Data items
■ ■ ■ ■ ■ ■ ■

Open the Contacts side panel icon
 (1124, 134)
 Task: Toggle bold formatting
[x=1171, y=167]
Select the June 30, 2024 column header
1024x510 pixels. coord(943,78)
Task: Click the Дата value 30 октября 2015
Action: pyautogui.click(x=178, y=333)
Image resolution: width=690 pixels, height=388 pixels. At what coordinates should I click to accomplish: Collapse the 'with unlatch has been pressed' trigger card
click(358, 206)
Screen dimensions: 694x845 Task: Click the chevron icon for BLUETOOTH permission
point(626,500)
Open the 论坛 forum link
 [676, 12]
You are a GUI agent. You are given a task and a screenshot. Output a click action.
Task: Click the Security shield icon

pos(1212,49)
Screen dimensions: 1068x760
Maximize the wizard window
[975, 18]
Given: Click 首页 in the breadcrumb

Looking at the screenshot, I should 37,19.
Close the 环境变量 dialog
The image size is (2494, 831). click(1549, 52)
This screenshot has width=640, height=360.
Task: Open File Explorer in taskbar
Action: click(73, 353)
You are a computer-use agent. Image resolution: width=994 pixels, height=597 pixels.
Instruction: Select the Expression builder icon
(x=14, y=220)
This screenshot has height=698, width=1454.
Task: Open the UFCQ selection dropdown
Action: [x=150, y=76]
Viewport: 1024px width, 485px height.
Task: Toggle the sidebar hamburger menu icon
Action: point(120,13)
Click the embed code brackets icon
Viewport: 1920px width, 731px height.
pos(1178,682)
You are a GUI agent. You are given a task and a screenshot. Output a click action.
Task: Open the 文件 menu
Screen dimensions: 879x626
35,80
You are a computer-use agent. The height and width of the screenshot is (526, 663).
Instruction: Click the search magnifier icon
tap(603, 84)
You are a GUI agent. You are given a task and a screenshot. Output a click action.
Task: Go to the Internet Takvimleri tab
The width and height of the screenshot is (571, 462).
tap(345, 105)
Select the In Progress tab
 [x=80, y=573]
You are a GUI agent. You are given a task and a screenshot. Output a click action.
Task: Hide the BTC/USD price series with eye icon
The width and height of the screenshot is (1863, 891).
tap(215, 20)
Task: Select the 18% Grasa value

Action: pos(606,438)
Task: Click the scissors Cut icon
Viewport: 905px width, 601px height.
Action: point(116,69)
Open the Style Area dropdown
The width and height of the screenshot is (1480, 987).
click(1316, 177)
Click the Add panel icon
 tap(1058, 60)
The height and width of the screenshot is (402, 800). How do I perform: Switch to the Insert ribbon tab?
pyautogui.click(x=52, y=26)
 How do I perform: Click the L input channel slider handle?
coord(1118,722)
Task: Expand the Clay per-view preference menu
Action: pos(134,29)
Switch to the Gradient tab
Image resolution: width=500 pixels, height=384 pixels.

■ ■ ■ ■ ■ ■ ■

» **WHAT NEEDS TO BE DONE**:
From the entries, count the lines that hold the string "computer". Nothing but the number is needed.

» **RESULT BELOW**:
2